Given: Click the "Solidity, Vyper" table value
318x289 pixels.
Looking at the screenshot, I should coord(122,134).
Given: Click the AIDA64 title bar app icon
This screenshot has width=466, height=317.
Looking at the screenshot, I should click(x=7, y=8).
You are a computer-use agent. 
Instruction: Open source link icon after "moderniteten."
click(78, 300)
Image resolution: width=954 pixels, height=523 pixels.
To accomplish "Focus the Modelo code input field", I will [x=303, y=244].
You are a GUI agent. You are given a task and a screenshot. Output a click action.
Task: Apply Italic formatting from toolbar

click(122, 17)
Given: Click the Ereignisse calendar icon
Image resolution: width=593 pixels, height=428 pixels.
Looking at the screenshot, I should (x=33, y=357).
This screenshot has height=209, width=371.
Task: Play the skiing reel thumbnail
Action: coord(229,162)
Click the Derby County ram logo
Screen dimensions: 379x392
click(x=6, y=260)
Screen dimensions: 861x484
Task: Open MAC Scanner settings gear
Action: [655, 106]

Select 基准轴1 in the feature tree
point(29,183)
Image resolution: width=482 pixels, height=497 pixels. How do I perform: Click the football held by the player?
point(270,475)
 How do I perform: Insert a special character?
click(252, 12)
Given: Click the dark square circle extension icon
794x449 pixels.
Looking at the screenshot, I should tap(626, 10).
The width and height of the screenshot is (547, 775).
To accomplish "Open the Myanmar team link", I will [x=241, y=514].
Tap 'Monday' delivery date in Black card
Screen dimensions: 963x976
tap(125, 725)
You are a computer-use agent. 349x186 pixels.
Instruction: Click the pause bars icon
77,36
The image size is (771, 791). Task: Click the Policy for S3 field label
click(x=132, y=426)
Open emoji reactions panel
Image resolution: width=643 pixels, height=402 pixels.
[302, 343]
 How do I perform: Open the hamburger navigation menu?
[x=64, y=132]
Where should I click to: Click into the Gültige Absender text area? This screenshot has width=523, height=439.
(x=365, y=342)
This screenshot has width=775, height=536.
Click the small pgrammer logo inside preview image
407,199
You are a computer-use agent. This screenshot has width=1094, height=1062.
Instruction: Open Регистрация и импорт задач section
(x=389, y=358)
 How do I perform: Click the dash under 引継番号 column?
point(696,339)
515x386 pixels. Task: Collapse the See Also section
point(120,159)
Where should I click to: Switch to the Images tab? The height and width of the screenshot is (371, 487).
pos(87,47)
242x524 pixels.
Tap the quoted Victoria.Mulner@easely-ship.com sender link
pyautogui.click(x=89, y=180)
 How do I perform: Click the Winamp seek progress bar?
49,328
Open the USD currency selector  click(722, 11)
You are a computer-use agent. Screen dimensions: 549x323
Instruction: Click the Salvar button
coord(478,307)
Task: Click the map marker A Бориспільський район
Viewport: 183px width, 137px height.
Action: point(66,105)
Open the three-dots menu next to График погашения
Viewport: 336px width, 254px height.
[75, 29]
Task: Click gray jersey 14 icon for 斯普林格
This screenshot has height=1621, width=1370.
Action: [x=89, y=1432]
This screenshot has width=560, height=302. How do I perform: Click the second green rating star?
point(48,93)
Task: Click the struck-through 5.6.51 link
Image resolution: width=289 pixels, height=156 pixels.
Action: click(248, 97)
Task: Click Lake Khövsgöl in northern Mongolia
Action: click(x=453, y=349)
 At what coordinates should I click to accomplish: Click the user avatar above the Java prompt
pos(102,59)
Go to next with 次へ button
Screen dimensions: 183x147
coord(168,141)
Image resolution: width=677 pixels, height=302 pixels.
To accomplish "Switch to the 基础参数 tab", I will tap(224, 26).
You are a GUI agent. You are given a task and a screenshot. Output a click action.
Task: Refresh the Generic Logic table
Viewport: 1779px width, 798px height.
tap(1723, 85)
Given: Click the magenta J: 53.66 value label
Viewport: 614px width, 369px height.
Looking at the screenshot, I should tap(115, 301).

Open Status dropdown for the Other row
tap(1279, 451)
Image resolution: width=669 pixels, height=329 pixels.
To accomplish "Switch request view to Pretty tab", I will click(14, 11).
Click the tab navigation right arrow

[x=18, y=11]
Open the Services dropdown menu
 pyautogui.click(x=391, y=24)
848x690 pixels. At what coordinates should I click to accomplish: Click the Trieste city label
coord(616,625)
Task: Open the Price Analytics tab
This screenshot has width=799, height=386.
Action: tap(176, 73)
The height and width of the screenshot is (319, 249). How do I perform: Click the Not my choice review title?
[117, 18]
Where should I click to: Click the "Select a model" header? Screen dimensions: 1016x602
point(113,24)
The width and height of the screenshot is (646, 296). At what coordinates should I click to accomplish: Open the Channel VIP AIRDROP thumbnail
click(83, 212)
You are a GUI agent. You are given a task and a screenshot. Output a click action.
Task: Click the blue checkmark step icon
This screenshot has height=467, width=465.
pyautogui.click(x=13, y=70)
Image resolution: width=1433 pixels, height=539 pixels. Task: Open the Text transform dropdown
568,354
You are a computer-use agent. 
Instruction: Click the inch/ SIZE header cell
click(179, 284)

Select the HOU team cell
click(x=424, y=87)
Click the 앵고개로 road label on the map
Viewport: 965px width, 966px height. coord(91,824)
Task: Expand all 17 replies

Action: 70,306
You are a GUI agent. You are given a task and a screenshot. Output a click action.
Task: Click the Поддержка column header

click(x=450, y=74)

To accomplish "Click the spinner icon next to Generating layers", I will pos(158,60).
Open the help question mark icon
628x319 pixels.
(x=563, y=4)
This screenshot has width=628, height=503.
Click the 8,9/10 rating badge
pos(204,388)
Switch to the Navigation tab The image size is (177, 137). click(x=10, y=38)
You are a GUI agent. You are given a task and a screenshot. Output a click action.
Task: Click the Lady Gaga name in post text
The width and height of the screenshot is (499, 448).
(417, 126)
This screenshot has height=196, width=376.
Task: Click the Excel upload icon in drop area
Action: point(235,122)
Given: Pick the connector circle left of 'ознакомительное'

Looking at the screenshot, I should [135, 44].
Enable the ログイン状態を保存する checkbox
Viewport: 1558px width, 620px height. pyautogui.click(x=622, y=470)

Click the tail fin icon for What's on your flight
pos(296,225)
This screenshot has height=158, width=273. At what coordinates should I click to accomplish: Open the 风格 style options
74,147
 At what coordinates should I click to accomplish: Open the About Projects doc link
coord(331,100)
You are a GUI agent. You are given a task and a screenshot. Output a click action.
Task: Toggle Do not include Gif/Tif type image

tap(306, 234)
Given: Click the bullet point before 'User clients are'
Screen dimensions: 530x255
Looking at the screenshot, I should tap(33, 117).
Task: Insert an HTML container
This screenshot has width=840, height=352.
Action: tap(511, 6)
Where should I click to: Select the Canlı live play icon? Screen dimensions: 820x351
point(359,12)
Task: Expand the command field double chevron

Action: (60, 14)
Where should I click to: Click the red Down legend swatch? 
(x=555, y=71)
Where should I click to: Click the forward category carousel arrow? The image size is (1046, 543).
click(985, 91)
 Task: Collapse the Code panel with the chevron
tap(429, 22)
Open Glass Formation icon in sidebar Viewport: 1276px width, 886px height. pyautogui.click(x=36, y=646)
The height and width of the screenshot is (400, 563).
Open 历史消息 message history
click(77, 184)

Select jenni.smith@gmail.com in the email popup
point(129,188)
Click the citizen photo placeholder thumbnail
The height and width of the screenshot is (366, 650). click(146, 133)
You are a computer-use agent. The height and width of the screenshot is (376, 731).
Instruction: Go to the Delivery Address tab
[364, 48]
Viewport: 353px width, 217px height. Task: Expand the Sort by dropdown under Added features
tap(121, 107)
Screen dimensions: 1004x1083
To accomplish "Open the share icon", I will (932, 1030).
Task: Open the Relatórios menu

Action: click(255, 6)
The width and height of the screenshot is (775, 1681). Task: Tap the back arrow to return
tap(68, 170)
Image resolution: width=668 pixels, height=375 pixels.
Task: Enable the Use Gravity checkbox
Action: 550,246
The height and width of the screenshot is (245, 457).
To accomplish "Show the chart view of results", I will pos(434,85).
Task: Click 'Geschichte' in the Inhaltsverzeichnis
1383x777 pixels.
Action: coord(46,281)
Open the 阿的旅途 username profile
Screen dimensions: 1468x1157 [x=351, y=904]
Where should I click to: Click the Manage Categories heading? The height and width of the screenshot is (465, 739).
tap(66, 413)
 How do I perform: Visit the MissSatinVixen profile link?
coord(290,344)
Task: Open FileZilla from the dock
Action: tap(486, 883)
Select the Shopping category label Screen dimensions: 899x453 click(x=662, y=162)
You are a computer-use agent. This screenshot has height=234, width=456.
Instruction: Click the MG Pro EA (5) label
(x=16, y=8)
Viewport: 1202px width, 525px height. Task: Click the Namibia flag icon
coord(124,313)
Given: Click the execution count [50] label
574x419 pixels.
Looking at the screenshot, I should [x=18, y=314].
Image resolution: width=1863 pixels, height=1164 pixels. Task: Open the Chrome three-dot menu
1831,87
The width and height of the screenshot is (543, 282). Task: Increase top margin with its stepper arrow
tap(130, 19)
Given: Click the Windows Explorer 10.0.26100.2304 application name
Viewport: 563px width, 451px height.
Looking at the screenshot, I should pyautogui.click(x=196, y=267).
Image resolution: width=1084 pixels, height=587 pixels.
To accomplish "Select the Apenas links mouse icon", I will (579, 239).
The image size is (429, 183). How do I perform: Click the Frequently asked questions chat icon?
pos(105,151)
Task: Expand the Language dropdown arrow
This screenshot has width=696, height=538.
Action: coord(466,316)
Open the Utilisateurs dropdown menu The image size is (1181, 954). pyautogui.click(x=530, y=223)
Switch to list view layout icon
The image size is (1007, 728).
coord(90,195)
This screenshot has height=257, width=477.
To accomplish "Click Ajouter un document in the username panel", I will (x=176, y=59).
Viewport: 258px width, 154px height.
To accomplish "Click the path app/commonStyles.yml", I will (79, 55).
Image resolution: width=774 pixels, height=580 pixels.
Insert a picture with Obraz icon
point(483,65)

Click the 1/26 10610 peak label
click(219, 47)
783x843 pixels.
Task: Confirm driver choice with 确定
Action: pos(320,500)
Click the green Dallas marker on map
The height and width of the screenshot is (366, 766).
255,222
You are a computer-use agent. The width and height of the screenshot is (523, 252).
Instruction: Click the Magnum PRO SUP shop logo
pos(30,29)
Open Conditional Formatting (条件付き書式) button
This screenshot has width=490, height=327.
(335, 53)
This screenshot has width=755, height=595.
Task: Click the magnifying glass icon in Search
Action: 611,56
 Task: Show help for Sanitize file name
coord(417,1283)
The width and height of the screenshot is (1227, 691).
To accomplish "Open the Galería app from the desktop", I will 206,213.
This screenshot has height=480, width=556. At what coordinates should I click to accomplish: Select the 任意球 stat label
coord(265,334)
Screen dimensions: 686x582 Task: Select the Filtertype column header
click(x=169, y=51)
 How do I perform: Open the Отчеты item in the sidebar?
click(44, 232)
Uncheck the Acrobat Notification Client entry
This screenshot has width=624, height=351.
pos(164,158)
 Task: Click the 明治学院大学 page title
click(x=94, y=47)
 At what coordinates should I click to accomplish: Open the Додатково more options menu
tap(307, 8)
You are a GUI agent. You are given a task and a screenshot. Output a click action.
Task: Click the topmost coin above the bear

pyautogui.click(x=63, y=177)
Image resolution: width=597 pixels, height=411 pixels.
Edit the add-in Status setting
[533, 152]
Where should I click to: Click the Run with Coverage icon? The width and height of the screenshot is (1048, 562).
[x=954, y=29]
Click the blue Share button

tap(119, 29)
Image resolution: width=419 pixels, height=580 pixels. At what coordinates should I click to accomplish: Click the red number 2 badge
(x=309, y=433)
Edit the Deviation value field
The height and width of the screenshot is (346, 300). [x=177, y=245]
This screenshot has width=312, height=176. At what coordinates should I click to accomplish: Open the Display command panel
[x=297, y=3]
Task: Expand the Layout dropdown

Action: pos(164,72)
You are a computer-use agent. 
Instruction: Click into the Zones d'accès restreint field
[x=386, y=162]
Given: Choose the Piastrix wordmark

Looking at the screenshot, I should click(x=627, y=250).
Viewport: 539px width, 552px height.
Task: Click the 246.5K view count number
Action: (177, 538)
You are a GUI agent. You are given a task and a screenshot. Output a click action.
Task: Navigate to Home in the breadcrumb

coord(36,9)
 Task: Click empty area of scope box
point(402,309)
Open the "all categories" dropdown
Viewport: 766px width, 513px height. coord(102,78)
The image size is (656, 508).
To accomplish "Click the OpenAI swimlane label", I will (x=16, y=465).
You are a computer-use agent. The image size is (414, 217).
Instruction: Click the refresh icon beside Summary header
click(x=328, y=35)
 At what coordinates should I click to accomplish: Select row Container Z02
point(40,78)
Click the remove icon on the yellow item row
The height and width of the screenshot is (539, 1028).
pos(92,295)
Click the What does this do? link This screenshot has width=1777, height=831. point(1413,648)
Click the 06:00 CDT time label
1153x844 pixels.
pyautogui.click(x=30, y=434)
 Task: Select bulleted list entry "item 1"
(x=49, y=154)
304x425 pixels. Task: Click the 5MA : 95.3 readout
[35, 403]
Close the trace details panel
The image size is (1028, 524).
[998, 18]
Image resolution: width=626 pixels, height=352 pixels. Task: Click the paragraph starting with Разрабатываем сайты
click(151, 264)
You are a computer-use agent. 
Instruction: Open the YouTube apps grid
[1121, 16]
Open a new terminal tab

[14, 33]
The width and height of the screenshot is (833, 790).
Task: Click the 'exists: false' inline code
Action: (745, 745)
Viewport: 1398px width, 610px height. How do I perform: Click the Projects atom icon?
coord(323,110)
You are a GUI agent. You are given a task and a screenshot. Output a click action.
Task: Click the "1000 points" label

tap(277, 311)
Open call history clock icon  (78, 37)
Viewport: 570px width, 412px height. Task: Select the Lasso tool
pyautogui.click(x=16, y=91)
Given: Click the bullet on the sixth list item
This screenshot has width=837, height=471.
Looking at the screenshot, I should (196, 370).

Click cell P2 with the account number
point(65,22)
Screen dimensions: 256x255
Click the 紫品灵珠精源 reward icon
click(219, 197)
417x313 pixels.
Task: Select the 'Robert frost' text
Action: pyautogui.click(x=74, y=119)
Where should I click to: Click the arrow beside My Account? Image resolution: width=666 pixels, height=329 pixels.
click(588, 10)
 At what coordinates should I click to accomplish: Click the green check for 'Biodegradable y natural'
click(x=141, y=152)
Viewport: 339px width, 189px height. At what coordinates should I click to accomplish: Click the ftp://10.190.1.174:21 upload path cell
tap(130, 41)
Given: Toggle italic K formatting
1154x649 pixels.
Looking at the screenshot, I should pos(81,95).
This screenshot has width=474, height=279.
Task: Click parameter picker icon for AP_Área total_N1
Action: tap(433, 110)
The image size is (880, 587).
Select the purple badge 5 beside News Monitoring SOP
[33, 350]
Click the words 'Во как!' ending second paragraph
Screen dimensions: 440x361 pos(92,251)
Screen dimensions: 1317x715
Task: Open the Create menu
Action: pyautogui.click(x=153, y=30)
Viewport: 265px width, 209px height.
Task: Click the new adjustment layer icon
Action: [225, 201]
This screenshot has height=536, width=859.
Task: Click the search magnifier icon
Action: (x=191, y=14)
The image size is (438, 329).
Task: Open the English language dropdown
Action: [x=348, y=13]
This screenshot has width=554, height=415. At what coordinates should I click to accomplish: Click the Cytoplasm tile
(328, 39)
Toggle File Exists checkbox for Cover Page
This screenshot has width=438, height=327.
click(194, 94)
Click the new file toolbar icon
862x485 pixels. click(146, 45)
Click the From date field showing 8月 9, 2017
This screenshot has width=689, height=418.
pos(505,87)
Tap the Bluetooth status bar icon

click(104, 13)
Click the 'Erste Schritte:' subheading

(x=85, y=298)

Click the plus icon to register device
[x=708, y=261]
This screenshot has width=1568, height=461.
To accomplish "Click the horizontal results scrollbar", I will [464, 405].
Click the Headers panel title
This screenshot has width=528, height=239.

Exercise goal: Tally how many lines of the data include the word "marker". Write the number and nothing else.

Exercise response: 2